** Input material follows **
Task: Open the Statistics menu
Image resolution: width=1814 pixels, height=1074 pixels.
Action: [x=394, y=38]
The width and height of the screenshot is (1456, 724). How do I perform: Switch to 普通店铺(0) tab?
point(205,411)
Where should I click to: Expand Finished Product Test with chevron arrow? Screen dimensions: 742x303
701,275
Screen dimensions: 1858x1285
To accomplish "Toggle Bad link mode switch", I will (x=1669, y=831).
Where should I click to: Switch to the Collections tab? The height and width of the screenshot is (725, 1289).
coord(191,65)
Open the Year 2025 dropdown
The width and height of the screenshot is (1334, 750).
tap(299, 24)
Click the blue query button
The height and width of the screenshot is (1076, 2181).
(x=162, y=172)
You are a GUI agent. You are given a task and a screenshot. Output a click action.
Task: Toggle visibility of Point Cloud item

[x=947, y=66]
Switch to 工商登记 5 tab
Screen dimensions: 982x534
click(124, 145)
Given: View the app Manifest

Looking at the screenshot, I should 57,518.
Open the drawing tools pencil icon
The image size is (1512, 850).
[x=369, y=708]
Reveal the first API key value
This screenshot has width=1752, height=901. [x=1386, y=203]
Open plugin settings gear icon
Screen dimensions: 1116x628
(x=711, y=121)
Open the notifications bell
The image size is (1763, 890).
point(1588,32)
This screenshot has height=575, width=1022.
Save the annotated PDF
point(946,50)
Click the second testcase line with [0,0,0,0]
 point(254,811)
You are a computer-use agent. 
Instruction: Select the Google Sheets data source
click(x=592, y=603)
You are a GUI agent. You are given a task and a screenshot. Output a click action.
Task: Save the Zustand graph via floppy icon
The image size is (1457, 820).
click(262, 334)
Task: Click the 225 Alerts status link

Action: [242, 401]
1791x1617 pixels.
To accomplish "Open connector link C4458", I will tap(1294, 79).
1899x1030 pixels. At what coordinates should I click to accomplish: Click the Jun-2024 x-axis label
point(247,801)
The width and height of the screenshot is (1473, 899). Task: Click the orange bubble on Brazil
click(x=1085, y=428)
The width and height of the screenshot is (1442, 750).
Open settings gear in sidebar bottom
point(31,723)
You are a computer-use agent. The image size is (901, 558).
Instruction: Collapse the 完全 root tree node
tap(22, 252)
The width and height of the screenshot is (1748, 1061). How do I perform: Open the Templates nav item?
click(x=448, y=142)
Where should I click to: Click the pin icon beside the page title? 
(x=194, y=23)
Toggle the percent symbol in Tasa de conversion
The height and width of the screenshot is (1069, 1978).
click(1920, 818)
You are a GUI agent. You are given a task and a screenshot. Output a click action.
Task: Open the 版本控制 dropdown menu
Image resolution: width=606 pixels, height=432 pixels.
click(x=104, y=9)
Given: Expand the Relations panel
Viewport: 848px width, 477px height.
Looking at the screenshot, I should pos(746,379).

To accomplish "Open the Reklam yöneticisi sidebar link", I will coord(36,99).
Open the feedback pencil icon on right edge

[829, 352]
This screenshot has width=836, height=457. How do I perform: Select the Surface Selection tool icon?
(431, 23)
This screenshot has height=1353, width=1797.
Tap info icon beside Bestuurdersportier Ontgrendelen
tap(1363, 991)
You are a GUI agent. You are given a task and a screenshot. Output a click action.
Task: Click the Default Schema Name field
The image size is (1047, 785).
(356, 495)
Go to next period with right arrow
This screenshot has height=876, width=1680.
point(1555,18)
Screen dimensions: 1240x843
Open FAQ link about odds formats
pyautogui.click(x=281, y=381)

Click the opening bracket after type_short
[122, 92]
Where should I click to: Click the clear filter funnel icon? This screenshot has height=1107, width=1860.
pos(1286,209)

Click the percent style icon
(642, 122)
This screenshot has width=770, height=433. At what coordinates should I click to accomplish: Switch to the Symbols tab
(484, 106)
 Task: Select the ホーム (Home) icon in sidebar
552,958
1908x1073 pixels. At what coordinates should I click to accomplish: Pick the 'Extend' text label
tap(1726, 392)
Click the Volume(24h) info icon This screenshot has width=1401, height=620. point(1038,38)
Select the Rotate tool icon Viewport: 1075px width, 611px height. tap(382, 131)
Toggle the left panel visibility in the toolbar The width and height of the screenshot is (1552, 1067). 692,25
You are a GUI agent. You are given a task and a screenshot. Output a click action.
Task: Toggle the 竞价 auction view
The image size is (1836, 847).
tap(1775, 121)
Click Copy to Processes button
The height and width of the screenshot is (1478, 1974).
** End of Input material **
§ **Assignment**
What is needed is a word-for-word copy of the records.

§ **Answer to this exercise**
Task: Open the Statistics menu
Image resolution: width=1814 pixels, height=1074 pixels.
Action: [x=394, y=38]
The width and height of the screenshot is (1456, 724). How do I perform: Switch to 普通店铺(0) tab?
point(205,411)
Where should I click to: Expand Finished Product Test with chevron arrow? Screen dimensions: 742x303
701,275
Screen dimensions: 1858x1285
To accomplish "Toggle Bad link mode switch", I will (x=1669, y=831).
Where should I click to: Switch to the Collections tab? The height and width of the screenshot is (725, 1289).
coord(191,65)
Open the Year 2025 dropdown
The width and height of the screenshot is (1334, 750).
tap(299, 24)
Click the blue query button
The height and width of the screenshot is (1076, 2181).
(x=162, y=172)
You are a GUI agent. You are given a task and a screenshot. Output a click action.
Task: Toggle visibility of Point Cloud item

[x=947, y=66]
Switch to 工商登记 5 tab
Screen dimensions: 982x534
click(124, 145)
Given: View the app Manifest

Looking at the screenshot, I should 57,518.
Open the drawing tools pencil icon
The image size is (1512, 850).
[x=369, y=708]
Reveal the first API key value
This screenshot has width=1752, height=901. [x=1386, y=203]
Open plugin settings gear icon
Screen dimensions: 1116x628
(x=711, y=121)
Open the notifications bell
The image size is (1763, 890).
point(1588,32)
This screenshot has height=575, width=1022.
Save the annotated PDF
point(946,50)
Click the second testcase line with [0,0,0,0]
 point(254,811)
You are a computer-use agent. 
Instruction: Select the Google Sheets data source
click(x=592, y=603)
You are a GUI agent. You are given a task and a screenshot. Output a click action.
Task: Save the Zustand graph via floppy icon
The image size is (1457, 820).
click(262, 334)
Task: Click the 225 Alerts status link

Action: [242, 401]
1791x1617 pixels.
To accomplish "Open connector link C4458", I will tap(1294, 79).
1899x1030 pixels. At what coordinates should I click to accomplish: Click the Jun-2024 x-axis label
point(247,801)
The width and height of the screenshot is (1473, 899). Task: Click the orange bubble on Brazil
click(x=1085, y=428)
The width and height of the screenshot is (1442, 750).
Open settings gear in sidebar bottom
point(31,723)
You are a computer-use agent. The image size is (901, 558).
Instruction: Collapse the 完全 root tree node
tap(22, 252)
The width and height of the screenshot is (1748, 1061). How do I perform: Open the Templates nav item?
click(x=448, y=142)
Where should I click to: Click the pin icon beside the page title? 
(x=194, y=23)
Toggle the percent symbol in Tasa de conversion
The height and width of the screenshot is (1069, 1978).
click(1920, 818)
You are a GUI agent. You are given a task and a screenshot. Output a click action.
Task: Open the 版本控制 dropdown menu
Image resolution: width=606 pixels, height=432 pixels.
click(x=104, y=9)
Given: Expand the Relations panel
Viewport: 848px width, 477px height.
Looking at the screenshot, I should pos(746,379).

To accomplish "Open the Reklam yöneticisi sidebar link", I will coord(36,99).
Open the feedback pencil icon on right edge

[829, 352]
This screenshot has width=836, height=457. How do I perform: Select the Surface Selection tool icon?
(431, 23)
This screenshot has height=1353, width=1797.
Tap info icon beside Bestuurdersportier Ontgrendelen
tap(1363, 991)
You are a GUI agent. You are given a task and a screenshot. Output a click action.
Task: Click the Default Schema Name field
The image size is (1047, 785).
(356, 495)
Go to next period with right arrow
This screenshot has height=876, width=1680.
point(1555,18)
Screen dimensions: 1240x843
Open FAQ link about odds formats
pyautogui.click(x=281, y=381)

Click the opening bracket after type_short
[122, 92]
Where should I click to: Click the clear filter funnel icon? This screenshot has height=1107, width=1860.
pos(1286,209)

Click the percent style icon
(642, 122)
This screenshot has width=770, height=433. At what coordinates should I click to accomplish: Switch to the Symbols tab
(484, 106)
 Task: Select the ホーム (Home) icon in sidebar
552,958
1908x1073 pixels. At what coordinates should I click to accomplish: Pick the 'Extend' text label
tap(1726, 392)
Click the Volume(24h) info icon This screenshot has width=1401, height=620. point(1038,38)
Select the Rotate tool icon Viewport: 1075px width, 611px height. tap(382, 131)
Toggle the left panel visibility in the toolbar The width and height of the screenshot is (1552, 1067). 692,25
You are a GUI agent. You are given a task and a screenshot. Output a click action.
Task: Toggle the 竞价 auction view
The image size is (1836, 847).
tap(1775, 121)
Click Copy to Processes button
The height and width of the screenshot is (1478, 1974).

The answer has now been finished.